# salles à manger pompier



## ionavideo

I am translating a short story from French to English written in 1928.
The newlywed wife is decorating their apartment. She says:

Mme Vilbert n'avait point voulu de ces «* salles à manger pompier* » ni de ces buffets « faits en série et comme en ont tous les ménages de petits bourgeois ».

The phrase "salles à manger pompier" 
 translates literally to the English 
 “fireman's dining rooms”
but no one says "fireman's dining rooms" in English. That does not make sense.
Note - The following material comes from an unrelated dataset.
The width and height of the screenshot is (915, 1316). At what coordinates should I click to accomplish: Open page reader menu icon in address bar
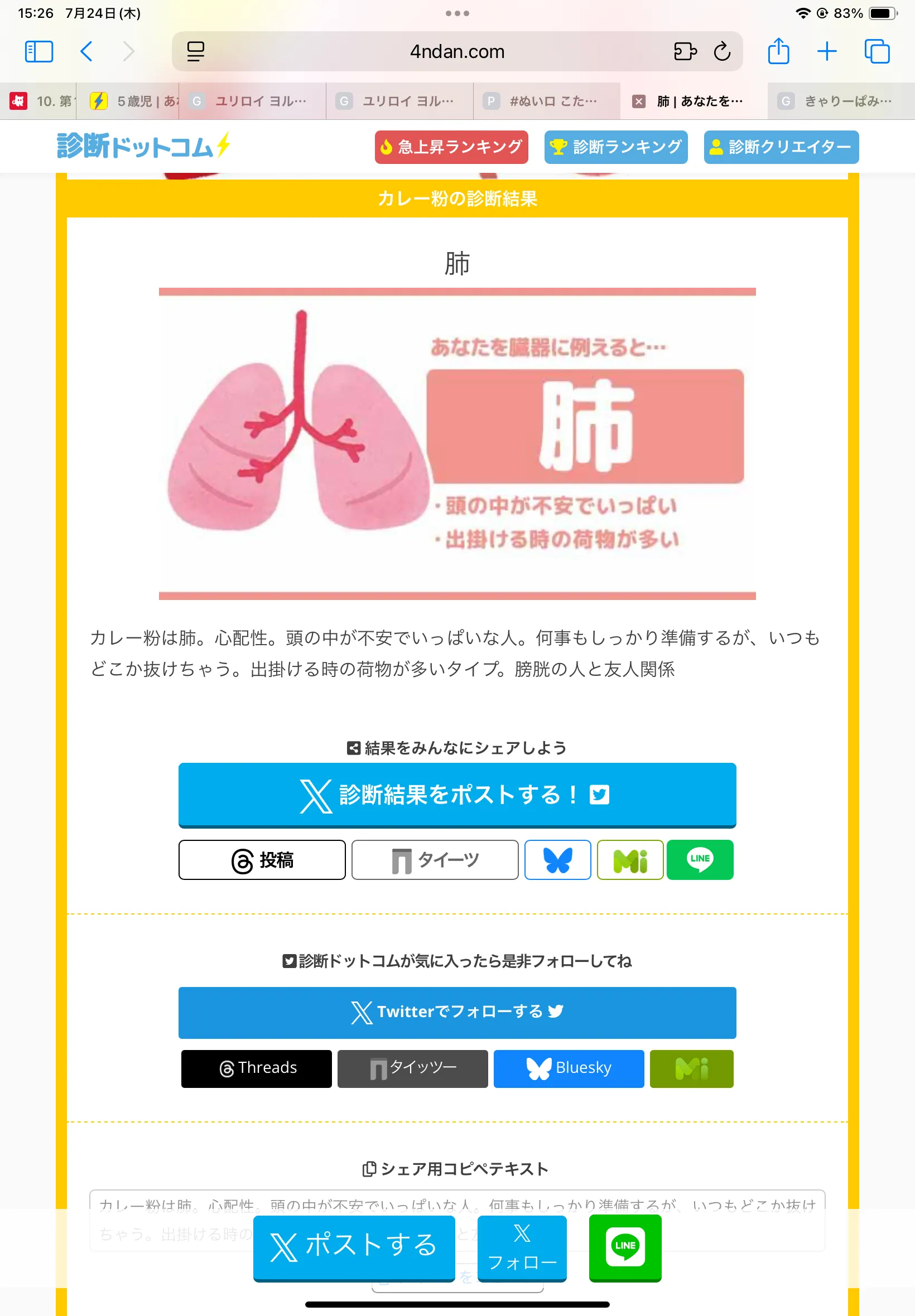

Is there something I'm missing? Is this a French idiom? Should I say something like "cafeteria tables" or something like "picnic tables"?


----------



## Maîtreaupôle

I wonder if it shouldn't be "ces salles à manger pompières"?   (adj. "pompier/pompièr" meaning "pompous"


----------



## pointvirgule

_Pompier _is used in the neutral masculine here because it means "de style pompier." You know, pompous/pretentious/highfalutin/bombastic decor.


----------



## Maîtreaupôle

I'd say, "I should have thought of that", only I'd be l lying. Live and learn. Thanks pointvirgule.


----------



## ionavideo

Wow! Thank you, guys! Pompous! Of course! Why didn't I think of that?


----------



## Nicomon

I of course agree with pv (salut ).

But I got curious and wondering : _ Pourquoi dit-on « pompier » ?_ _Quelle est l'origine?  
Est-ce une simple déformation du français pompeux ?  Ou autre chose ?_

I'm adding the definition from the CNRTL.  For anyone interested, the possible origin is at the bottom of the page, under *Étymol. et Hist.* : 





> *A. −* _BEAUX-ARTS_
> *1.* _Adj._ et _subst._ (Peintre et, plus généralement, artiste ou écrivain) qui traite de sujets conventionnels et grandiloquents dans un style académique et prétentieux. _Peintre, sculpteur, écrivain pompier_.
> *2.* _Adj._ Qui relève de cet art conventionnel et ridiculement emphatique. _Genre, style pompier; poème pompier_.
> *B. −* _Adj._ Qui est à la fois démodé, banal et ridiculement emphatique.



_
_


----------



## petit1

Pour ajouter une pierre à l'édifice:
*Étymol. et Hist.* 1880 (Th. de Banville ds _Gil Blas_, 12 nov., p.1: genre *pompier*, style *pompier*, faire *pompier*). Orig. obsc. D'apr. Th. de Banville, _loc. cit._ (repris dans: Banville, _Contes féeriques_, Paris, 1882, p.10), les casques portés par les personnages de l'Antiquité sur les tableaux de David et des peintres de son école auraient suggéré aux contemporains l'idée du «pompier qui se déshabille» (_cf._ p.ex. le vaudeville de F.-A. Duvert, _La Soeur de Jocrisse_ ([1841], scène 1 ds _Théâtre choisi_, Paris, G. Charpentier, 1877, t.4, p.4, auquel Th. de Banville _loc. cit._ fait allusion: [Jocrisse, regardant une gravure] Passage des Thermopyles! (...) ils se battent tout nus! (...) Ah! non, non, ils ont des casques... c'est peut-être des pompiers qui se couchent); le mot se serait ensuite appliqué aux tableaux manquant d'originalité


----------



## Itisi

Ah, tout s'éclaire !


----------



## Nicomon

Maintenant que petit1 a mis l'Étymol. et Hist., il ne sera pas nécessaire de cliquer sur mon lien CNRTL.  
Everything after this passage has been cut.